C'est un homme qui parle si bien de "l'inconvénient d'être" et qui par son cynisme arrive à nous faire rire. J'aime son autodérision. Tout ce qu'il exprime est bien au-delà du désespoir, c'est si justement formulé, cruellement drôle, si bien écrit. Il a enlevé toute poésie, tout romantisme à la "dépression", à "l'anéantissement de l'être" ce qui rend tout plus violent encore. C'est aussi un homme très séduisant.

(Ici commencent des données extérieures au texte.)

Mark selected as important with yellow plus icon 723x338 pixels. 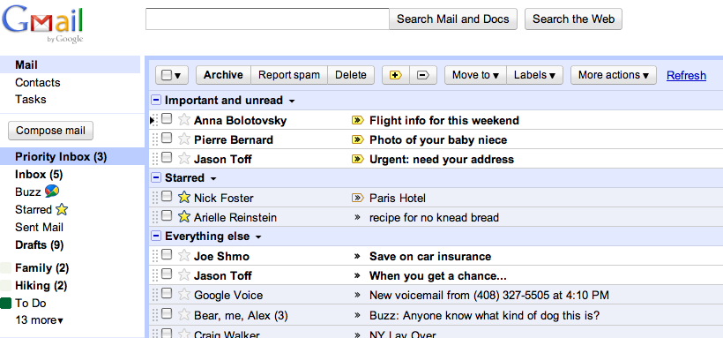[x=396, y=75]
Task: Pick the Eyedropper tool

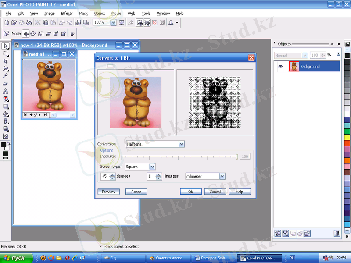Action: point(6,76)
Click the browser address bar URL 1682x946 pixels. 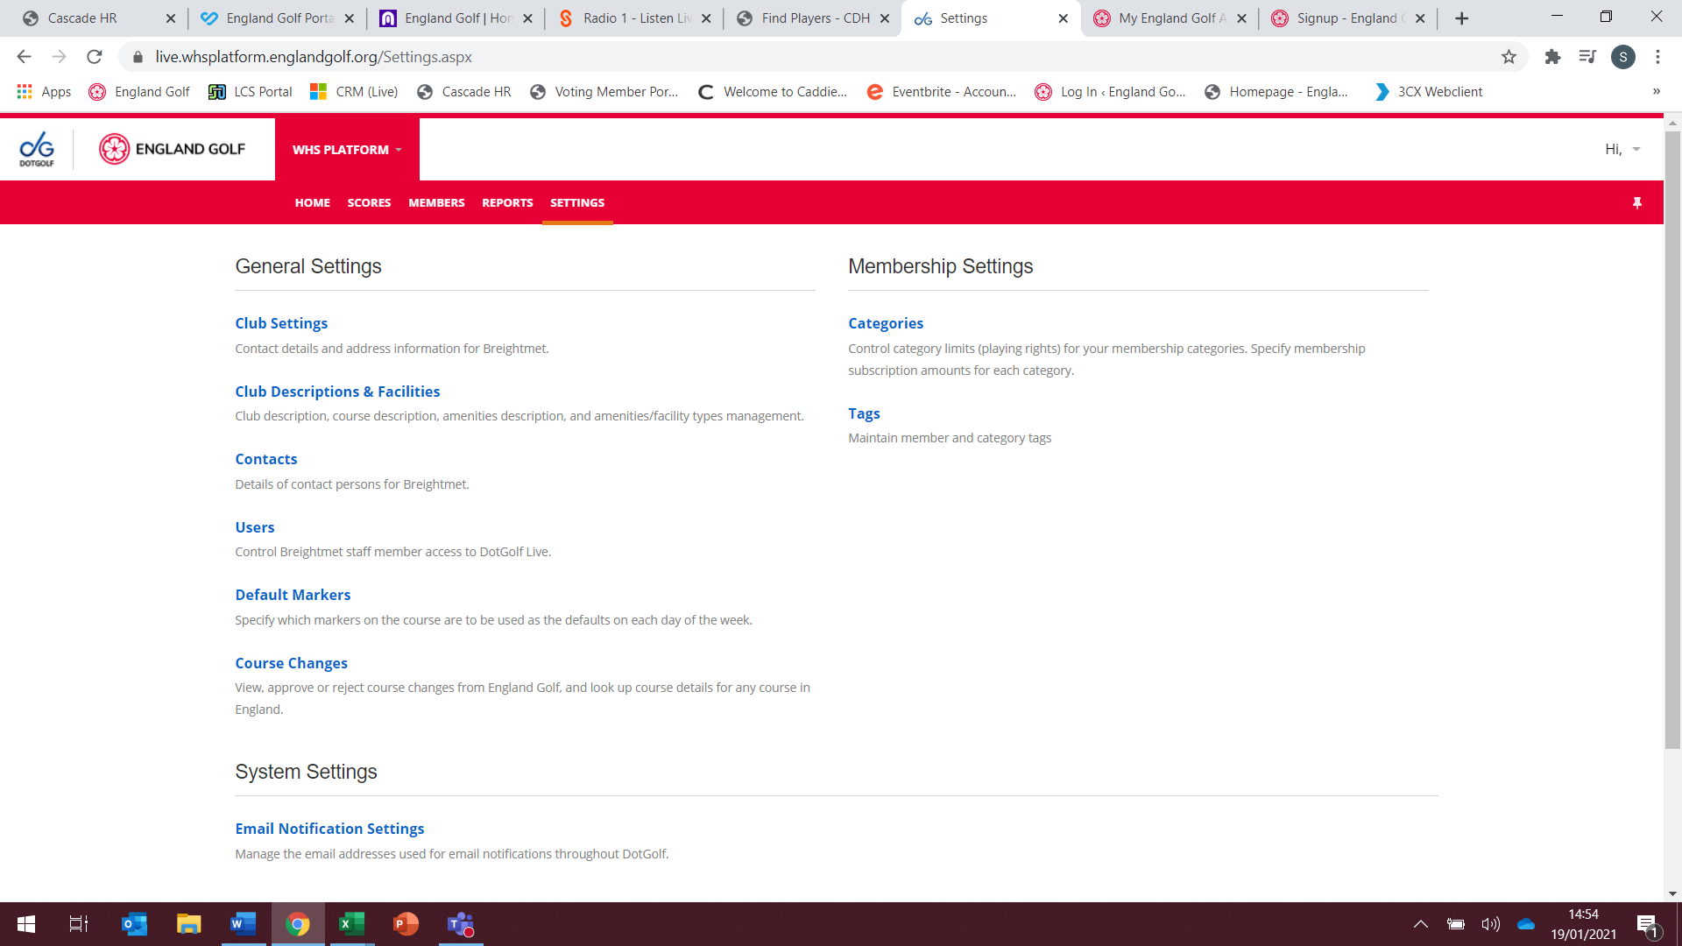point(314,57)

Comment Laurent Boutonnat vous a-t-il dirigée ?
Sur le plateau, il donne des précisions techniques, en ce qui concerne le jeu, il m'a laissé une grande liberté. Il m'a donné des indications ponctuelles. Laurent sait installer un certain climat utile pour les scènes à jouer. Il n'y a pas eu réellement de discussion sur le personnage. J'ai lu le scénario et je pense qu'il savait que je savais ce qu'il souhaitait pour Catherine. Sur le tournage, c'était "Moteur ! Action !" et on parlait après. Après la prise, il donnait son jugement "ça va" ou "ce n'est pas tout à fait ça. On la refait".
Cela tient au fait que nous nous connaissons parfaitement. Avec les autres acteurs, Laurent était plus volubile, je crois....

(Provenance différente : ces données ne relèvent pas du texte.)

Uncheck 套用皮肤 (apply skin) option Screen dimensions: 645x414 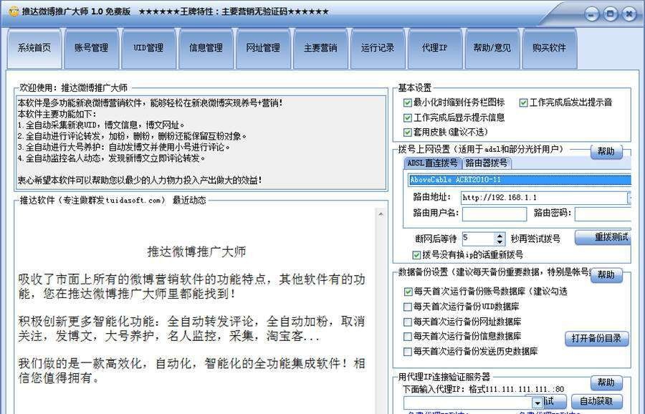409,133
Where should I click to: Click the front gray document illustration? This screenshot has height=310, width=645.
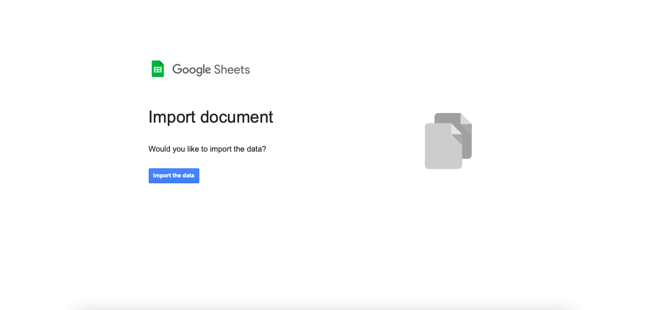tap(443, 146)
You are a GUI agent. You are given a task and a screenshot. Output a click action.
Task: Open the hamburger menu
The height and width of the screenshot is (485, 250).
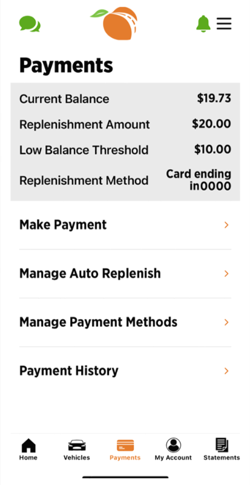(x=224, y=24)
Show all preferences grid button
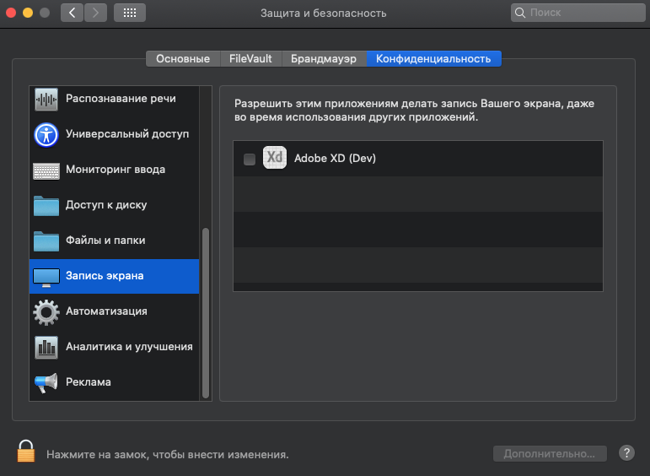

A vos yeux, quelles sont les principales qualités de Laurent Boutonnat ?
Sa démesure, sa perception du sentiment en général. Avec sa caméra et ses mots, il arrive à exprimer les troubles que l'on a en soi. Il est poétique.
Pour moi qui ai suivi cet accouchement, je peux dire que Laurent va au bout, vraiment au bout des choses. Il travaille comme un acharné, bien sûr, c'est pour lui qu'il le fait, mais il refuse de baisser les bras quitte à en payer le prix. J'aime ça. Et puis cette manière de filmer, il y en a si peu qui ont ce vrai talent, cette maîtrise... Laurent fera partie, je crois, de ces quelques metteurs en scène qui ne laisseront jamais indifférent.


Que pensez-vous de Jeff Dahlgren ? Quels ont été vos rapports sur le tournage ?
Magnifique. Le choix qu'a fait Laurent me paraît tellement juste. C'était lui et personne d'autre. J'aime sa façon de jouer, très économe, il me faisait parfois penser à James Dean ; et puis, il est devenu mon meilleur ami.



Après Giorgino, quel sera votre prochain rendez-vous avec le public ?
Probablement un album. Ou peut-être un autre film. J'attends que le réalisateur veuille bien délaisser ses caméras pour reprendre son piano.